### [Source data]
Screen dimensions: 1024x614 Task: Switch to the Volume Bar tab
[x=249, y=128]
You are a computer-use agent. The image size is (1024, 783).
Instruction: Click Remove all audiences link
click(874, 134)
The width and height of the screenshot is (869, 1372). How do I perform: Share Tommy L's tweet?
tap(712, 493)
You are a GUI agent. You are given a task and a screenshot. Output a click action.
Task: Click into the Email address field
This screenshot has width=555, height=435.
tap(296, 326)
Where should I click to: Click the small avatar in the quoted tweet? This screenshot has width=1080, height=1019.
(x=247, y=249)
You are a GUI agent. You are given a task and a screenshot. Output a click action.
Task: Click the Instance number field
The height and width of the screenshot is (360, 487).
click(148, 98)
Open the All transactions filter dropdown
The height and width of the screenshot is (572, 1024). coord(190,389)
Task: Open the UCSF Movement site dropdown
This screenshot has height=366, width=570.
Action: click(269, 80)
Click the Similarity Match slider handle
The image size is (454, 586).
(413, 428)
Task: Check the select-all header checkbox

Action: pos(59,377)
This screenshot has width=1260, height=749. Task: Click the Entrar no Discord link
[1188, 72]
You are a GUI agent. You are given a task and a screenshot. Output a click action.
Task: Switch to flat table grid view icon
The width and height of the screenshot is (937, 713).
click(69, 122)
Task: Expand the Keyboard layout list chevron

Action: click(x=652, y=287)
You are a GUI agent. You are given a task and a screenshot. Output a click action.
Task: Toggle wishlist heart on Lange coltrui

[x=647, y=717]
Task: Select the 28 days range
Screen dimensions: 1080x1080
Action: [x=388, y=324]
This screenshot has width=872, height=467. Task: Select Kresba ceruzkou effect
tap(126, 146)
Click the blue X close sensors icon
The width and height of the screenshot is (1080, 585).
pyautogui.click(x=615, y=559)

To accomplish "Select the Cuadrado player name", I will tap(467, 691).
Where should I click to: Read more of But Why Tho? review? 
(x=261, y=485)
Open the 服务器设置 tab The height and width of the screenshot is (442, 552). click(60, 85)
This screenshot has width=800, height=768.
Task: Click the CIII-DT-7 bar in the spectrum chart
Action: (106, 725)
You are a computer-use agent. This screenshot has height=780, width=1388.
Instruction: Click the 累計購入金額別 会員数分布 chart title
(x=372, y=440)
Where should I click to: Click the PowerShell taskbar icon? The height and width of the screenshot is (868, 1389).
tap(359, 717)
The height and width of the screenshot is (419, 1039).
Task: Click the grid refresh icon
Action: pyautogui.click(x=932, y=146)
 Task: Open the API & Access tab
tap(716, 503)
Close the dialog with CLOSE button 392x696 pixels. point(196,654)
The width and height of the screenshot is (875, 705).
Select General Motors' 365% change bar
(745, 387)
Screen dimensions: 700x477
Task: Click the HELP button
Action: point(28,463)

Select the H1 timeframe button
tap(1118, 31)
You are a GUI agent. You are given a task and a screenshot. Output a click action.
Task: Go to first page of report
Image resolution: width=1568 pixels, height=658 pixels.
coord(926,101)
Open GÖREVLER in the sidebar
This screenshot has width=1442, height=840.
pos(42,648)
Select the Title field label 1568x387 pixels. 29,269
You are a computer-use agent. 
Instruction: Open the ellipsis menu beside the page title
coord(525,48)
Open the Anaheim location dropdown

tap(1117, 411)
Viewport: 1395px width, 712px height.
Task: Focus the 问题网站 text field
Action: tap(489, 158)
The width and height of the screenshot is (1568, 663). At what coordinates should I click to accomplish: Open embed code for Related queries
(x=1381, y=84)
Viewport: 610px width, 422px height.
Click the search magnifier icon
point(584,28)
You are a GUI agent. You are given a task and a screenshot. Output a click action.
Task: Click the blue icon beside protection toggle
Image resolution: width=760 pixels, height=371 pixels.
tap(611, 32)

### [Task statement]
Please return the data above exactly as given.

### [Answer space]
Screen dimensions: 1024x614 Task: Switch to the Volume Bar tab
[x=249, y=128]
You are a computer-use agent. The image size is (1024, 783).
Instruction: Click Remove all audiences link
click(874, 134)
The width and height of the screenshot is (869, 1372). How do I perform: Share Tommy L's tweet?
tap(712, 493)
You are a GUI agent. You are given a task and a screenshot. Output a click action.
Task: Click into the Email address field
This screenshot has width=555, height=435.
tap(296, 326)
Where should I click to: Click the small avatar in the quoted tweet? This screenshot has width=1080, height=1019.
(x=247, y=249)
You are a GUI agent. You are given a task and a screenshot. Output a click action.
Task: Click the Instance number field
The height and width of the screenshot is (360, 487).
click(148, 98)
Open the All transactions filter dropdown
The height and width of the screenshot is (572, 1024). coord(190,389)
Task: Open the UCSF Movement site dropdown
This screenshot has height=366, width=570.
Action: click(269, 80)
Click the Similarity Match slider handle
The image size is (454, 586).
(413, 428)
Task: Check the select-all header checkbox

Action: pos(59,377)
This screenshot has width=1260, height=749. Task: Click the Entrar no Discord link
[1188, 72]
You are a GUI agent. You are given a task and a screenshot. Output a click action.
Task: Switch to flat table grid view icon
The width and height of the screenshot is (937, 713).
click(69, 122)
Task: Expand the Keyboard layout list chevron

Action: click(x=652, y=287)
You are a GUI agent. You are given a task and a screenshot. Output a click action.
Task: Toggle wishlist heart on Lange coltrui

[x=647, y=717]
Task: Select the 28 days range
Screen dimensions: 1080x1080
Action: [x=388, y=324]
This screenshot has width=872, height=467. Task: Select Kresba ceruzkou effect
tap(126, 146)
Click the blue X close sensors icon
The width and height of the screenshot is (1080, 585).
pyautogui.click(x=615, y=559)

To accomplish "Select the Cuadrado player name", I will tap(467, 691).
Where should I click to: Read more of But Why Tho? review? 
(x=261, y=485)
Open the 服务器设置 tab The height and width of the screenshot is (442, 552). click(60, 85)
This screenshot has width=800, height=768.
Task: Click the CIII-DT-7 bar in the spectrum chart
Action: (106, 725)
You are a computer-use agent. This screenshot has height=780, width=1388.
Instruction: Click the 累計購入金額別 会員数分布 chart title
(x=372, y=440)
Where should I click to: Click the PowerShell taskbar icon? The height and width of the screenshot is (868, 1389).
tap(359, 717)
The height and width of the screenshot is (419, 1039).
Task: Click the grid refresh icon
Action: pyautogui.click(x=932, y=146)
 Task: Open the API & Access tab
tap(716, 503)
Close the dialog with CLOSE button 392x696 pixels. point(196,654)
The width and height of the screenshot is (875, 705).
Select General Motors' 365% change bar
(745, 387)
Screen dimensions: 700x477
Task: Click the HELP button
Action: point(28,463)

Select the H1 timeframe button
tap(1118, 31)
You are a GUI agent. You are given a task and a screenshot. Output a click action.
Task: Go to first page of report
Image resolution: width=1568 pixels, height=658 pixels.
coord(926,101)
Open GÖREVLER in the sidebar
This screenshot has width=1442, height=840.
pos(42,648)
Select the Title field label 1568x387 pixels. 29,269
You are a computer-use agent. 
Instruction: Open the ellipsis menu beside the page title
coord(525,48)
Open the Anaheim location dropdown

tap(1117, 411)
Viewport: 1395px width, 712px height.
Task: Focus the 问题网站 text field
Action: tap(489, 158)
The width and height of the screenshot is (1568, 663). At what coordinates should I click to accomplish: Open embed code for Related queries
(x=1381, y=84)
Viewport: 610px width, 422px height.
Click the search magnifier icon
point(584,28)
You are a GUI agent. You are given a task and a screenshot. Output a click action.
Task: Click the blue icon beside protection toggle
Image resolution: width=760 pixels, height=371 pixels.
tap(611, 32)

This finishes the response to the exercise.